### Activity:
Would you return, word for word, the lines of the data below from the line with "Instruction: Select the" through the line with "You are a computer-use agent. The", and no others?

[Dataset entries]
★ ★ ★

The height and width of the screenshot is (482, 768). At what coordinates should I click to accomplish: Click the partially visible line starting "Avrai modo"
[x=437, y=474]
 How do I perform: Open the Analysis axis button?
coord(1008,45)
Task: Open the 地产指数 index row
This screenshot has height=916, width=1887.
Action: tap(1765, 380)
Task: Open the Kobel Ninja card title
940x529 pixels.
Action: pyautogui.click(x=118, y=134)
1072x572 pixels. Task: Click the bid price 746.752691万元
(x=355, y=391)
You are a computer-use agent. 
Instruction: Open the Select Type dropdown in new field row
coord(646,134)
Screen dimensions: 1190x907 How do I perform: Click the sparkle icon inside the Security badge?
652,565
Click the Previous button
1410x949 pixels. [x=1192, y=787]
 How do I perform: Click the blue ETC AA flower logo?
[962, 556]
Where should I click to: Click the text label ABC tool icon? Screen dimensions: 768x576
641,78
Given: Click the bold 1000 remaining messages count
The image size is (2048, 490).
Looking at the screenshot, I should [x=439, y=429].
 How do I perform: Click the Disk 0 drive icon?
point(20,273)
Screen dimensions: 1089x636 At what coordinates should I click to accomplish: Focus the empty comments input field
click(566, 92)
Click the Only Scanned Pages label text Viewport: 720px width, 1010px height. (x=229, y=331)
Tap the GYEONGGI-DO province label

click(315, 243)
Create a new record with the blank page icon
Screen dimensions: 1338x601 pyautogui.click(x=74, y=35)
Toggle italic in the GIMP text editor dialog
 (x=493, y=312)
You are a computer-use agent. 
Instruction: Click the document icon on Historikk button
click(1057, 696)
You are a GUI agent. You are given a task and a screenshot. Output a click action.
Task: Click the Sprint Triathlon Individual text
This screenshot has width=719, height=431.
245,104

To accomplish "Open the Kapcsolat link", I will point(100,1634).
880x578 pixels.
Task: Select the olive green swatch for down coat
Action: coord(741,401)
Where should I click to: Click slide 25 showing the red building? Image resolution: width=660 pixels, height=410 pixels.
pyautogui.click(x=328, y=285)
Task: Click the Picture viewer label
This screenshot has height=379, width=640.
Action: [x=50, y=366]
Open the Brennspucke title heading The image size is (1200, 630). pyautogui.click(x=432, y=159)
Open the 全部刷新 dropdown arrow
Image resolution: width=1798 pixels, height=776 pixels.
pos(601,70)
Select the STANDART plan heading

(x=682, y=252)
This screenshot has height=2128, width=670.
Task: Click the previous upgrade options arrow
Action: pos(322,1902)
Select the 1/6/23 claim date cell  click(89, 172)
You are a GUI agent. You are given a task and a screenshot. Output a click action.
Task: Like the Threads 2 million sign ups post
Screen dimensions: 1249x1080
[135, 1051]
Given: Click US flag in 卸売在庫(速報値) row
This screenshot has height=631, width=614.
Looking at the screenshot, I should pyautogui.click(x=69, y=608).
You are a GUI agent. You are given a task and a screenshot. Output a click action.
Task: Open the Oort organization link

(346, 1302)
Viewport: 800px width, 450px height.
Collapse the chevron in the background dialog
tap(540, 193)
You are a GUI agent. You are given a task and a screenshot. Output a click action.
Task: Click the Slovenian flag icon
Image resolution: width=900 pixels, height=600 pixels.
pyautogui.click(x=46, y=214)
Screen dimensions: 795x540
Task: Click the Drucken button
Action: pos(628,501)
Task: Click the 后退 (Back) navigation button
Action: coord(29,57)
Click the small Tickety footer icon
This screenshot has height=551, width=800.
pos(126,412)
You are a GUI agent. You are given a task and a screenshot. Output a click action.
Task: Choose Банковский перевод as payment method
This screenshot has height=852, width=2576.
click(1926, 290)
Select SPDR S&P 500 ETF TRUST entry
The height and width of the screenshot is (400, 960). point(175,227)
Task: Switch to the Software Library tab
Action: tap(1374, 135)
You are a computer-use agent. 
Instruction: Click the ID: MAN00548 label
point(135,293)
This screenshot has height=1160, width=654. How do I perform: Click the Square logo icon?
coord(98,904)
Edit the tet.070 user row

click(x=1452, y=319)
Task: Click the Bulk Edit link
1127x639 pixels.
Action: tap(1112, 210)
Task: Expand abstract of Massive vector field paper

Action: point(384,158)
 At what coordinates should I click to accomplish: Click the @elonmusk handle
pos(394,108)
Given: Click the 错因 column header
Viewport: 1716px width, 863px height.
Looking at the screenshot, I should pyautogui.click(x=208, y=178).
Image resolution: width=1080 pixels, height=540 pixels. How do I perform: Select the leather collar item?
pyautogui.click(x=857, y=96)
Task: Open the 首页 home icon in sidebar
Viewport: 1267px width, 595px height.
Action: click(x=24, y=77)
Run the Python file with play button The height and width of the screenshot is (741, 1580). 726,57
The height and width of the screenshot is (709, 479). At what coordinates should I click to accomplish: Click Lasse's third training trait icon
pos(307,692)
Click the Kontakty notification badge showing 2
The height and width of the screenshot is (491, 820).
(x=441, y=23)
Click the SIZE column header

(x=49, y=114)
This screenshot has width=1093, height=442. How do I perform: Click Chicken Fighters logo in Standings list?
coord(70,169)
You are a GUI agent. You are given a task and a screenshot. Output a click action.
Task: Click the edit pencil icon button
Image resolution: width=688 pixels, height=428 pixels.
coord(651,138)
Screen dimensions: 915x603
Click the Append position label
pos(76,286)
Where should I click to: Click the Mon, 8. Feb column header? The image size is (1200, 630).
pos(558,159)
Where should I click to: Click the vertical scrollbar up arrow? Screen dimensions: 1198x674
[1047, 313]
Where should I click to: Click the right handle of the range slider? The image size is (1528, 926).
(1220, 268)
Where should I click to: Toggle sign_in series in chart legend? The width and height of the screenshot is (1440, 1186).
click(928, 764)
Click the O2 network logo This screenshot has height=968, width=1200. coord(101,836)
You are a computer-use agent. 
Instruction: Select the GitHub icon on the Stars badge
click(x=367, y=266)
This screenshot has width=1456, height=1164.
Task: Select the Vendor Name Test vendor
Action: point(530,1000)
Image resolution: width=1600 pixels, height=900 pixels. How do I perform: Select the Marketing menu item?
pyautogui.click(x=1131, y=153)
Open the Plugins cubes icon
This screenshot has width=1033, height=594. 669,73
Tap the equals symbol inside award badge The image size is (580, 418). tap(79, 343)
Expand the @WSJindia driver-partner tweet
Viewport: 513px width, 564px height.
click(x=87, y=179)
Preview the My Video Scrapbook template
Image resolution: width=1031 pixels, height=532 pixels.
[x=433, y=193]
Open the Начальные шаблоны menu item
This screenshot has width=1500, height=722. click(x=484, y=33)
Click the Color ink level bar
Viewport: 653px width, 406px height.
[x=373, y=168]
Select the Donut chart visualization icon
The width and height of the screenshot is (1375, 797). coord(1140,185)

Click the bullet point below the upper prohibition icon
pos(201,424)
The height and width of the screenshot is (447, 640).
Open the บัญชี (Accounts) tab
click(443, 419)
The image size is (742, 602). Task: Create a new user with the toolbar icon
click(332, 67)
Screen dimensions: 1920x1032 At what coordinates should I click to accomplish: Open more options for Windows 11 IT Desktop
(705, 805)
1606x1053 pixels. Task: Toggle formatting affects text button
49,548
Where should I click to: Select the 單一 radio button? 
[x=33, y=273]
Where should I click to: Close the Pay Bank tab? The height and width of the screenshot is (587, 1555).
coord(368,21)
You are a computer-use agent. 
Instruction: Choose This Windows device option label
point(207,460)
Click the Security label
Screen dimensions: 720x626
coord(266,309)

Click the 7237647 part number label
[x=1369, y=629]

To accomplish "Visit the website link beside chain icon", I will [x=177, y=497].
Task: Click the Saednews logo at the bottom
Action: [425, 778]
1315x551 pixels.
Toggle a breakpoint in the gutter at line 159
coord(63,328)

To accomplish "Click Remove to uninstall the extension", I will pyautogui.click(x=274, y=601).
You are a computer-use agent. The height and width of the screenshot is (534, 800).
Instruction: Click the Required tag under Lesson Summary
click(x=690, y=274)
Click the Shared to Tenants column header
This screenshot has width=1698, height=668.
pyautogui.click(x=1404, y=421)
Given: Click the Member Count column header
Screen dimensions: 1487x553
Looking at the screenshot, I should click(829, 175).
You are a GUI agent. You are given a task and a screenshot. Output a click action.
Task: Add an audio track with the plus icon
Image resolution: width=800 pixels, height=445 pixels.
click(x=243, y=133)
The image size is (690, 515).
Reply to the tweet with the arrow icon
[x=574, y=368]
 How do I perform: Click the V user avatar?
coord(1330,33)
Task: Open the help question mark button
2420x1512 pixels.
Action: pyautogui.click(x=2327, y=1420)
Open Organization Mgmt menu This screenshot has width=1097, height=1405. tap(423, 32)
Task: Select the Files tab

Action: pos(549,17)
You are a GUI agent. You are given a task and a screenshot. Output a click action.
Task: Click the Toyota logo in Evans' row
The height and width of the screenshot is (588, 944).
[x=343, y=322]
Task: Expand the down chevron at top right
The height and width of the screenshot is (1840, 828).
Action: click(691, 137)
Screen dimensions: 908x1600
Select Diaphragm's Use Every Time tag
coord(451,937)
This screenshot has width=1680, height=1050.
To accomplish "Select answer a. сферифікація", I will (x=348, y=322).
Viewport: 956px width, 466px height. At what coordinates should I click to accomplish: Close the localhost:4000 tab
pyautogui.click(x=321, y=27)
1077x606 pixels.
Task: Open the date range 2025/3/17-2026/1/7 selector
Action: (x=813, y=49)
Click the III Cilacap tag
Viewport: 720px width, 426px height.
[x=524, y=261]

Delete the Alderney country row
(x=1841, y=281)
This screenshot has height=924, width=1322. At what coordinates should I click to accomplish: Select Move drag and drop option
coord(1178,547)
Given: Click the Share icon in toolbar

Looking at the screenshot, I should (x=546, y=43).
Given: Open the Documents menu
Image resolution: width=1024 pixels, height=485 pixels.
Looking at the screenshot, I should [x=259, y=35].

★ ★ ★

### Solution:
Instruction: Select the GitHub icon on the Stars badge
click(x=367, y=266)
This screenshot has width=1456, height=1164.
Task: Select the Vendor Name Test vendor
Action: point(530,1000)
Image resolution: width=1600 pixels, height=900 pixels. How do I perform: Select the Marketing menu item?
pyautogui.click(x=1131, y=153)
Open the Plugins cubes icon
This screenshot has width=1033, height=594. 669,73
Tap the equals symbol inside award badge The image size is (580, 418). tap(79, 343)
Expand the @WSJindia driver-partner tweet
Viewport: 513px width, 564px height.
click(x=87, y=179)
Preview the My Video Scrapbook template
Image resolution: width=1031 pixels, height=532 pixels.
[x=433, y=193]
Open the Начальные шаблоны menu item
This screenshot has width=1500, height=722. click(x=484, y=33)
Click the Color ink level bar
Viewport: 653px width, 406px height.
[x=373, y=168]
Select the Donut chart visualization icon
The width and height of the screenshot is (1375, 797). coord(1140,185)

Click the bullet point below the upper prohibition icon
pos(201,424)
The height and width of the screenshot is (447, 640).
Open the บัญชี (Accounts) tab
click(443, 419)
The image size is (742, 602). Task: Create a new user with the toolbar icon
click(332, 67)
Screen dimensions: 1920x1032 At what coordinates should I click to accomplish: Open more options for Windows 11 IT Desktop
(705, 805)
1606x1053 pixels. Task: Toggle formatting affects text button
49,548
Where should I click to: Select the 單一 radio button? 
[x=33, y=273]
Where should I click to: Close the Pay Bank tab? The height and width of the screenshot is (587, 1555).
coord(368,21)
You are a computer-use agent. 
Instruction: Choose This Windows device option label
point(207,460)
Click the Security label
Screen dimensions: 720x626
coord(266,309)

Click the 7237647 part number label
[x=1369, y=629]

To accomplish "Visit the website link beside chain icon", I will [x=177, y=497].
Task: Click the Saednews logo at the bottom
Action: [425, 778]
1315x551 pixels.
Toggle a breakpoint in the gutter at line 159
coord(63,328)

To accomplish "Click Remove to uninstall the extension", I will pyautogui.click(x=274, y=601).
You are a computer-use agent. The height and width of the screenshot is (534, 800).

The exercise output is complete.